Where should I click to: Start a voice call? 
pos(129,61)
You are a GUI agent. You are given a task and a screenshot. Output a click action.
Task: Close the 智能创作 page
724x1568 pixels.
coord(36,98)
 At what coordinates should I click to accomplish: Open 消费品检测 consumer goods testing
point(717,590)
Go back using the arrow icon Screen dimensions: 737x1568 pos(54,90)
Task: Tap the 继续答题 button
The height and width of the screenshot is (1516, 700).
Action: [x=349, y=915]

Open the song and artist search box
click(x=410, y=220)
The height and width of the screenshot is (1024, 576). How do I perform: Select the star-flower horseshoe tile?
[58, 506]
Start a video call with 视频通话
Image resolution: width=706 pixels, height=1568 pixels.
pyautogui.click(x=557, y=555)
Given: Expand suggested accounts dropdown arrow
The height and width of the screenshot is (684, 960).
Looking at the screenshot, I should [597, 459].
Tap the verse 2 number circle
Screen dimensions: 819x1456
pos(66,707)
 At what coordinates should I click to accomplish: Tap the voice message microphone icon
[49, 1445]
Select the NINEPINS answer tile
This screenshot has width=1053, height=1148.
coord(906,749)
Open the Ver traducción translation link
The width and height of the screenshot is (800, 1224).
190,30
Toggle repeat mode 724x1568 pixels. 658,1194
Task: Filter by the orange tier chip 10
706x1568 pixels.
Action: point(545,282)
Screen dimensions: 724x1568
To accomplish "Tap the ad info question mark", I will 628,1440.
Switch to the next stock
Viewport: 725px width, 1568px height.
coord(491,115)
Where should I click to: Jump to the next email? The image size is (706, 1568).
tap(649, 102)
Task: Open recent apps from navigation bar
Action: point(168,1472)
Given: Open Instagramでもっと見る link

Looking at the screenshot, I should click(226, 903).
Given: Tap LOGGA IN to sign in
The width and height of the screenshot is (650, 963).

Short problem :: Rewrite all the lines above, replacing "Where should I click to" with "What should I tap to" wherever it appears and leaving everything else unchanged.

Task response ::
What should I tap to: Start a voice call? 
pos(129,61)
You are a GUI agent. You are given a task and a screenshot. Output a click action.
Task: Close the 智能创作 page
724x1568 pixels.
coord(36,98)
 At what coordinates should I click to accomplish: Open 消费品检测 consumer goods testing
point(717,590)
Go back using the arrow icon Screen dimensions: 737x1568 pos(54,90)
Task: Tap the 继续答题 button
The height and width of the screenshot is (1516, 700).
Action: [x=349, y=915]

Open the song and artist search box
click(x=410, y=220)
The height and width of the screenshot is (1024, 576). How do I perform: Select the star-flower horseshoe tile?
[58, 506]
Start a video call with 视频通话
Image resolution: width=706 pixels, height=1568 pixels.
pyautogui.click(x=557, y=555)
Given: Expand suggested accounts dropdown arrow
The height and width of the screenshot is (684, 960).
Looking at the screenshot, I should [597, 459].
Tap the verse 2 number circle
Screen dimensions: 819x1456
pos(66,707)
 At what coordinates should I click to accomplish: Tap the voice message microphone icon
[49, 1445]
Select the NINEPINS answer tile
This screenshot has width=1053, height=1148.
coord(906,749)
Open the Ver traducción translation link
The width and height of the screenshot is (800, 1224).
190,30
Toggle repeat mode 724x1568 pixels. 658,1194
Task: Filter by the orange tier chip 10
706x1568 pixels.
Action: point(545,282)
Screen dimensions: 724x1568
To accomplish "Tap the ad info question mark", I will 628,1440.
Switch to the next stock
Viewport: 725px width, 1568px height.
coord(491,115)
What should I tap to: Jump to the next email? The image size is (706, 1568).
tap(649, 102)
Task: Open recent apps from navigation bar
Action: point(168,1472)
Given: Open Instagramでもっと見る link

Looking at the screenshot, I should click(226, 903).
Given: Tap LOGGA IN to sign in
The width and height of the screenshot is (650, 963).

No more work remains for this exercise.